When I was in college, I found one of my biggest money drains was going out for a drink, or 2... with college buddies. After a few drinks, I noticed a few times when I would hand the bartender a $20, but he/she would make change for a $10...

So, on top of the drinks being expensive, if you had more than a few drinks, you were apt to be ripped off with a few of the less scrupulous bartenders!

Potential loss...: $25 to $50 (and this was at least 10 years ago)!!!

Today, I'm sure the potential money loss is even greater!

I concur, especially about the vacations.

One of my friends is having $ problems due to divorce, her ex not working and therefore she has no child support, she is having trouble working herself due to health issues (and her job is one of those where if you don't work you don't get paid), and she moved in with her BF but she hasn't been able to sell her old house for over a year and still has to pay a mortgage on it. Every time I see her she is complaining about how poor she is! Yet she went to Disneyworld last summer together with her BF and 3 kids! Her reasoning was that "they all deserved it" after such a rough year. So weird--why not just take the kids to local attractions every day for two weeks and save 90%? I don't get it....

You can cut from your grocery budget pretty quickly by changing the kinds of things you buy, and eliminating some things entirely. Cut out meats, pop, coffee, most processed food, and out-of-season fruits and vegetables. Go heavy on pasta, rice, and peanut butter.

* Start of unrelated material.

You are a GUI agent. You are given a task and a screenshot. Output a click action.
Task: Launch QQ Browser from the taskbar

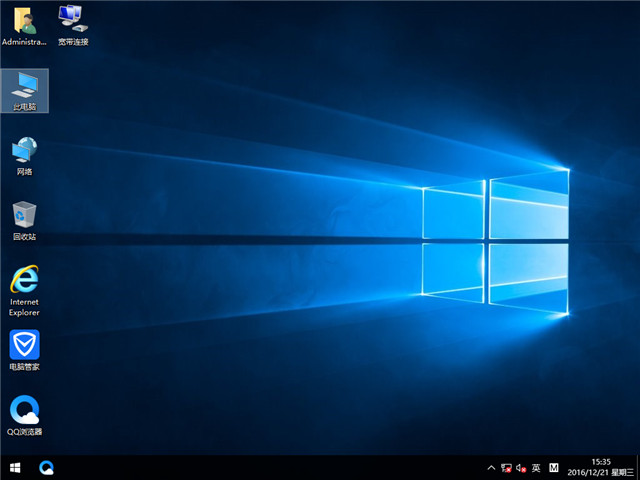[x=47, y=467]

Get toiletries at the dollar store. Cut out paper goods except for toilet paper.

What you say is totally true. Staying out of debt is the next step. (Jackie great thoughts)
Strategic grocery shopping (will this build my health or bring it down?)
Do I need these lights, this radio, this TV running all the time?
Can I put in long underwear?? (we did this winter)
And we DID start a hobby with the intent of slowly building it up in '79. When hubby lost his job a year and a half ago, we were in the position to punch it up big time.
We started it because we didn't want our kids to think money "just happened". We put them on time cards. They have been thanking us ever since.

I'd suggest no more soda, cigarettes, or alcohol...pretty much any daily "habit" is a money drain.

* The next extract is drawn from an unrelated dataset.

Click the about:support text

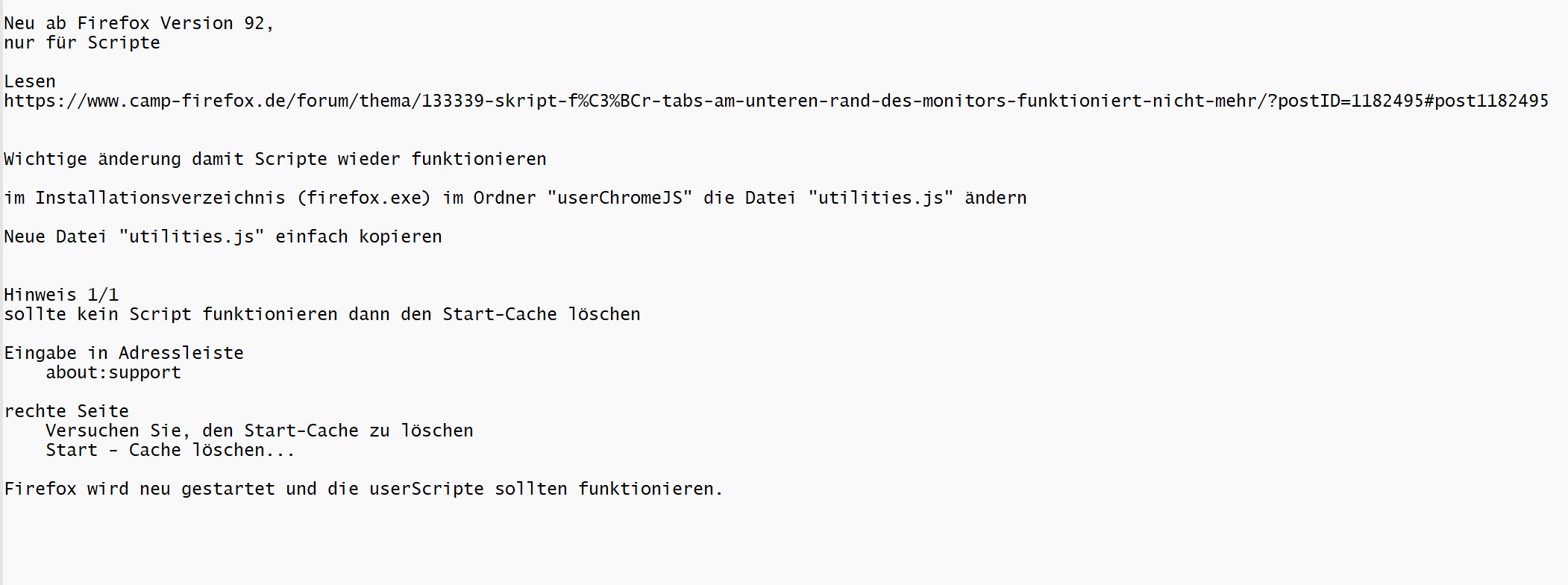tap(113, 372)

I wrote a post on what we'd cut if we lost a job. We'd cut:

-Gas $40
-Mortgage Overpayment $160
-Massage Envy Membership $49
-Vacation Account $250
-Eating out $100
-Entertainment Expenses $50 – We don’t go to the movies or participate in many paid activities, so that’s as much as we could cut. We’d still hang with friends, have potlucks, and board game though.
-“Fun” Money Allowance $150
-Groceries $100

That’s all we could cut and still be happy. That adds up to $995.50 and includes cutting back on our extra mortgage principal payments.

If we were about to starve, I’d stop contributing up to matching in my 401k and stop maxing out our Roth IRA to save that $575 a month.

Sorry, the above total comes to $899...$995.50 would mean cutting our biweekly maid service and newspaper subscription as well.

I have to admit I have heard these things over and over and am always convinced I don't throw my money away with them.

But I do. Maybe not more than the "average" person but definitely more than I should.

Thanks for the kick in the right direction again.

I'm pretty good about most of these things. I do take a cruise every couple of years though. I can afford to do it and I still go on the cheap side. I get the inside room and I avoid the extra frills. MC's comment reminded me of an article I read a while back. It was called the TWO WEEK MILLIONAIRE. It was about how many of us do so good money-wise throughout the year and then when we go on vacation, we spend more...because, I guess we rationalize that ...we deserve it...or..."what the heck, we're on vacation", sort of thinking. I could see myself in some of what they talked about. I'll spend more for a shirt while I'm on vacation then I would if I was just shopping at home.